The leading literary award in the English speaking world, which has brought recognition, reward and readership to outstanding fiction for over 50 years. Awarded annually to the best novel of the year written in English and published in the UK or Ireland. Although you have to be nominated by your publisher, many debut novels have been longlisted and shortlisted in the past.

Held annually, the awards welcome a wide range of books to be considered in five categories; First Novel, Novel, Biography, Poetry and Children’s Book. From the winners in each of these five categories, one is selected as overall Costa Book of the Year.

The Desmond Elliott Prize encourages publishers from across the UK and Ireland to submit literary fiction debuts for consideration, awarding one winning author £10,000 to shape their developing career.

The Forward Prizes for Poetry honour excellence in contemporary poetry published in UK and Ireland.

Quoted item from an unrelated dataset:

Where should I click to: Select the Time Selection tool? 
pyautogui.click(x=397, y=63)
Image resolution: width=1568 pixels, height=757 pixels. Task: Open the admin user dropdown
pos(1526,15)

This prestigious £30,000 prize goes to the book that is judged to have provided the most compelling and enjoyable insight into modern business issues, with £10,000 awarded to each runner up.

Awarded for the best published literary work in the English language, written by an author aged 39 or under, the prize celebrates the international world of fiction in all its forms including poetry, novels, short stories, and drama. The winner receives a prize of £30,000.

The RSL Christopher Bland Prize is an annual award of £10,000 to a debut novelist or non-fiction writer first published aged 50 or over.

The annual award of £10,000 for a distinguished work of fiction, non-fiction or poetry, evoking the spirit of a place.

The Ignite Fellowship supports established writers who are embarking on or working through a significant project. You can apply whether the project is in its very earliest stages or already a work in progress.

The Robert Louis Stevenson Fellowship is an annual award offering professional writers a month-long writing retreat with expenses at Hôtel Chevillon.

The Women's Prize for Fiction is the UK's most prestigious annual book award celebrating and honouring fiction written by women.

Writing retreats

Arvon runs an annual programme of creative writing courses and retreats for schools, groups and individuals. Their courses, tutored by leading authors, are held at three rural centres and include a mix of workshops and individual tutorials, with time and space to write, free from distractions of everyday life. Arvon courses are in a range of genres and they have different styles of courses. Grants are available to help with course fees.

The Garsdale Retreat is a creative writing centre in the Yorkshire Dales. It provides inspirational courses tutored by professional writers, enabling participants to develop their individual creativity in a place of peace and tranquillity, away from the distractions and stresses of everyday life.

Gladstone's Library is a residential library and meeting place which is dedicated to dialogue, debate and learning for open-minded individuals and groups, who are looking to explore pressing questions and to pursue study and research. They offer a programme of courses and events that keep them connected with a wide range of writers and thinkers.

Moniack Mhor is Scotland’s National Writing Centre. Based in the Scottish Highlands, they run courses in a range of genres tutored by some of the finest authors in the UK and beyond. They also sponsor awards, bursaries, professional residencies to develop works in progress and a programme for young writers.

Enjoy time with your fellow writers and guidance from author tutor Louise Dean in Dorset. Their week-long residential course includes inspiring sessions with best-selling author tutors. 

This former flour mill in South Down, Northern Ireland is now a boutique reading and writing retreat. They offer individual residencies and workshops. 

Tŷ Newydd is the National Writing Centre of Wales, run by Literature Wales specialising in residential creative writing courses.

Providing residential retreats in Devon and one-day courses in London, they offer guidance and space away from every day life.

We will keep this page updated with new opportunities as and when they become available.